[WHAT IS BEING ASKED]
Using the entries that follow, give the number of lines containing the string "чтобы". Write nothing besides that number.

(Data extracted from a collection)
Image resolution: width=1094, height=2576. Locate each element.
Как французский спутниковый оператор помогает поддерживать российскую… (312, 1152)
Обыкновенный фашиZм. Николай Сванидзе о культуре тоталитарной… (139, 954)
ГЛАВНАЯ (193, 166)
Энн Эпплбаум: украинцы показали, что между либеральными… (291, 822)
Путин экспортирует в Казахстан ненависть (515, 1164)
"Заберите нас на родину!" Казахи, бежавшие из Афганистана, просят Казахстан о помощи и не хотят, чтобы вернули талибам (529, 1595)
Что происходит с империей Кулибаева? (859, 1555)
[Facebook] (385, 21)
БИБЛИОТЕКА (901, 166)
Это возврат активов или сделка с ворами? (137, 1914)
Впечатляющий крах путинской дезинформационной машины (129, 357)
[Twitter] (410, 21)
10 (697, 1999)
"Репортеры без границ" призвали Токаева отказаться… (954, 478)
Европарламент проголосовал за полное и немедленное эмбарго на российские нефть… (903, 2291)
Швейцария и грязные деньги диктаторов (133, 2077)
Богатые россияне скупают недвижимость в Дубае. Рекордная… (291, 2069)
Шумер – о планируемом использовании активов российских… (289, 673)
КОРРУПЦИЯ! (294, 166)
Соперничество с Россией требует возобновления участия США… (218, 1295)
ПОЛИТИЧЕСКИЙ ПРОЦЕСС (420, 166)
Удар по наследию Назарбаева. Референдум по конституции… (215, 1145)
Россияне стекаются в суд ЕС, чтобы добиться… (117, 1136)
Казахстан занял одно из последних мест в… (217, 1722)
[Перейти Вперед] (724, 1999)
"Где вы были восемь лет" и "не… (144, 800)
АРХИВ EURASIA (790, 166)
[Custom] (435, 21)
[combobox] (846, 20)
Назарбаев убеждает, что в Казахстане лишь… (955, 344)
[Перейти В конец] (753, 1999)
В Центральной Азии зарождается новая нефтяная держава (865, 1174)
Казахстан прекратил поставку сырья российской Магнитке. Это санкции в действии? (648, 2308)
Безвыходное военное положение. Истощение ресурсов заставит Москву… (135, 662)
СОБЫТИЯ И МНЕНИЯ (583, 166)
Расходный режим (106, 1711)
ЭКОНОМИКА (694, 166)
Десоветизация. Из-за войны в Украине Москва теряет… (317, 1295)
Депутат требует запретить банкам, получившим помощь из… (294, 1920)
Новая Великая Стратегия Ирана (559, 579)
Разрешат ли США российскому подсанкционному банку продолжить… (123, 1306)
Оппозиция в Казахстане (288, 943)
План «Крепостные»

[TASK RESPONSE]
2